First off, I see an inconsistancy in your config

On Sat, 5 Mar 2011, Olivier Fauchon wrote:

Hi.

I use rsyslogd for centralizing my webserver's logs.
Webservers runs rsyslogd too to locally process the logs, and send them to the 
central log server with OMRELP module.

Here is the configuration:

$template DailyAccess,"/data/opt/logs/apache/access.%$YEAR%-%$MONTH%-%$DAY%.log"
$template DailyError,"/data/opt/logs/apache/error.%$YEAR%-%$MONTH%-%$DAY%.log"
$template apache,"%HOSTNAME% -%msg%\n"
$template tracedigitick,"/data/opt/logs/apache/%app-name%/%$now%.log"

$WorkDirectory /data/rsyslog # where to place spool files
$MainMsgQueueSaveOnShutdown on # save messages to disk on shutdown
$ActionQueueFileName remotequeue # unique name prefix for spool files
$ActionQueueMaxDiskSpace 10g # 1gb space limit (use as much as possible)
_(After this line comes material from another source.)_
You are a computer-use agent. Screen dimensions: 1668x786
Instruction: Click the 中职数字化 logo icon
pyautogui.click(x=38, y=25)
you set a disk space limit

$ActionQueueSaveOnShutdown on # save messages to disk on shutdown
$ActionQueueType LinkedList # run asynchronously

but then you pick a memory-only queue type that doesn't use disk

there's also no particular queue type needed to run asynchronously, so the comment here is misleading.
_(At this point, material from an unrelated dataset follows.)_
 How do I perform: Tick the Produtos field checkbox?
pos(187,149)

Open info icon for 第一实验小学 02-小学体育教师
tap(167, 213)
$ActionResumeRetryCount -1 # infinety retries if host is do
$ActionResumeInterval 10

<SNIP>

THE PROBLEM:

This morning, my central rsyslog server was unreachable, and all the webserver went bad (high load, not responding to requests)
I discovered that they were stuck to Log 'L' state (in apache's server-status 
page)
System console 'logger' command was terribly slow too. (4-5 seconds to process)

what is happening is that you have told rsyslog to be very careful about forwarding messages and make sure that they get to the destination before forgetting about them.

but what happens is that when the destination stops accepting messages, rsyslog will queue the messages until it's queue is full, and then stop accepting new messages (which causes apache to pause)

If you want to have your sending rsyslog instances use disk to store messages that it can't get acknowldgement of you need to use the disk-assisted queue type

If you stick with memory based queues, you probably want to bump up the max queue size a lot to give you more time.